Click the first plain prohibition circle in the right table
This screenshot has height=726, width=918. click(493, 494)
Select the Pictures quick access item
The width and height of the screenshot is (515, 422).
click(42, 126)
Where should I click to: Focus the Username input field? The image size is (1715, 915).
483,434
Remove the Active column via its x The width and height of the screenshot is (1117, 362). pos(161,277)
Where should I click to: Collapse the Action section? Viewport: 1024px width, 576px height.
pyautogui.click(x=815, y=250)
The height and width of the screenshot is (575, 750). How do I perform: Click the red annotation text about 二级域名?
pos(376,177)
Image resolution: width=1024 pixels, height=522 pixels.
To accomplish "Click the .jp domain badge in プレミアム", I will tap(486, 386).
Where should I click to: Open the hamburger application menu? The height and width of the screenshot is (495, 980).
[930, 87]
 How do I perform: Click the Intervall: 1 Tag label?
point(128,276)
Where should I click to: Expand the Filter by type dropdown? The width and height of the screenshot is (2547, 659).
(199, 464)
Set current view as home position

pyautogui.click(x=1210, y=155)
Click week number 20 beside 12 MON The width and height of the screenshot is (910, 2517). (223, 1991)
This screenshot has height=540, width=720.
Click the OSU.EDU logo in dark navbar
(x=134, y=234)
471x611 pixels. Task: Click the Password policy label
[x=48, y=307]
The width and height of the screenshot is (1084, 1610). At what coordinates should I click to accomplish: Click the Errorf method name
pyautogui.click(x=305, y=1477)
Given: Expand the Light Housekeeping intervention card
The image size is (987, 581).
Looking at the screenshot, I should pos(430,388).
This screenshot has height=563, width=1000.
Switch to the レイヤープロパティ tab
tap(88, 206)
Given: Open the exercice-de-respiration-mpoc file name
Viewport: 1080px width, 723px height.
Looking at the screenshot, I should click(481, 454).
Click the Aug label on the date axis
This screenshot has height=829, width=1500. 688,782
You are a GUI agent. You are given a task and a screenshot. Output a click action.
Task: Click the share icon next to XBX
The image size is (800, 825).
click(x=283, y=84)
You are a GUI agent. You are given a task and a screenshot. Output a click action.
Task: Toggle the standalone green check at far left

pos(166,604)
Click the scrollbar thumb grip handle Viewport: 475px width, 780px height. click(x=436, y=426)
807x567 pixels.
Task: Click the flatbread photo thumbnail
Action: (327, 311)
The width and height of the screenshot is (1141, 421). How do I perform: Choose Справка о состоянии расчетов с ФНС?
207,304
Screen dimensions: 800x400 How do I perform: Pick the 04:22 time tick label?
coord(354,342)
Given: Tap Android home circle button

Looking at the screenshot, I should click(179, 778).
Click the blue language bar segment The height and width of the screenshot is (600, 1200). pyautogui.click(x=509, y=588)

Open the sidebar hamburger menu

Task brief →
Every entry must appear in the answer exactly as written.

Solution to this problem →
Click the first plain prohibition circle in the right table
This screenshot has height=726, width=918. click(493, 494)
Select the Pictures quick access item
The width and height of the screenshot is (515, 422).
click(42, 126)
Where should I click to: Focus the Username input field? The image size is (1715, 915).
483,434
Remove the Active column via its x The width and height of the screenshot is (1117, 362). pos(161,277)
Where should I click to: Collapse the Action section? Viewport: 1024px width, 576px height.
pyautogui.click(x=815, y=250)
The height and width of the screenshot is (575, 750). How do I perform: Click the red annotation text about 二级域名?
pos(376,177)
Image resolution: width=1024 pixels, height=522 pixels.
To accomplish "Click the .jp domain badge in プレミアム", I will tap(486, 386).
Where should I click to: Open the hamburger application menu? The height and width of the screenshot is (495, 980).
[930, 87]
 How do I perform: Click the Intervall: 1 Tag label?
point(128,276)
Where should I click to: Expand the Filter by type dropdown? The width and height of the screenshot is (2547, 659).
(199, 464)
Set current view as home position

pyautogui.click(x=1210, y=155)
Click week number 20 beside 12 MON The width and height of the screenshot is (910, 2517). (223, 1991)
This screenshot has height=540, width=720.
Click the OSU.EDU logo in dark navbar
(x=134, y=234)
471x611 pixels. Task: Click the Password policy label
[x=48, y=307]
The width and height of the screenshot is (1084, 1610). At what coordinates should I click to accomplish: Click the Errorf method name
pyautogui.click(x=305, y=1477)
Given: Expand the Light Housekeeping intervention card
The image size is (987, 581).
Looking at the screenshot, I should pos(430,388).
This screenshot has height=563, width=1000.
Switch to the レイヤープロパティ tab
tap(88, 206)
Given: Open the exercice-de-respiration-mpoc file name
Viewport: 1080px width, 723px height.
Looking at the screenshot, I should click(481, 454).
Click the Aug label on the date axis
This screenshot has height=829, width=1500. 688,782
You are a GUI agent. You are given a task and a screenshot. Output a click action.
Task: Click the share icon next to XBX
The image size is (800, 825).
click(x=283, y=84)
You are a GUI agent. You are given a task and a screenshot. Output a click action.
Task: Toggle the standalone green check at far left

pos(166,604)
Click the scrollbar thumb grip handle Viewport: 475px width, 780px height. click(x=436, y=426)
807x567 pixels.
Task: Click the flatbread photo thumbnail
Action: (327, 311)
The width and height of the screenshot is (1141, 421). How do I perform: Choose Справка о состоянии расчетов с ФНС?
207,304
Screen dimensions: 800x400 How do I perform: Pick the 04:22 time tick label?
coord(354,342)
Given: Tap Android home circle button

Looking at the screenshot, I should click(179, 778).
Click the blue language bar segment The height and width of the screenshot is (600, 1200). pyautogui.click(x=509, y=588)

Open the sidebar hamburger menu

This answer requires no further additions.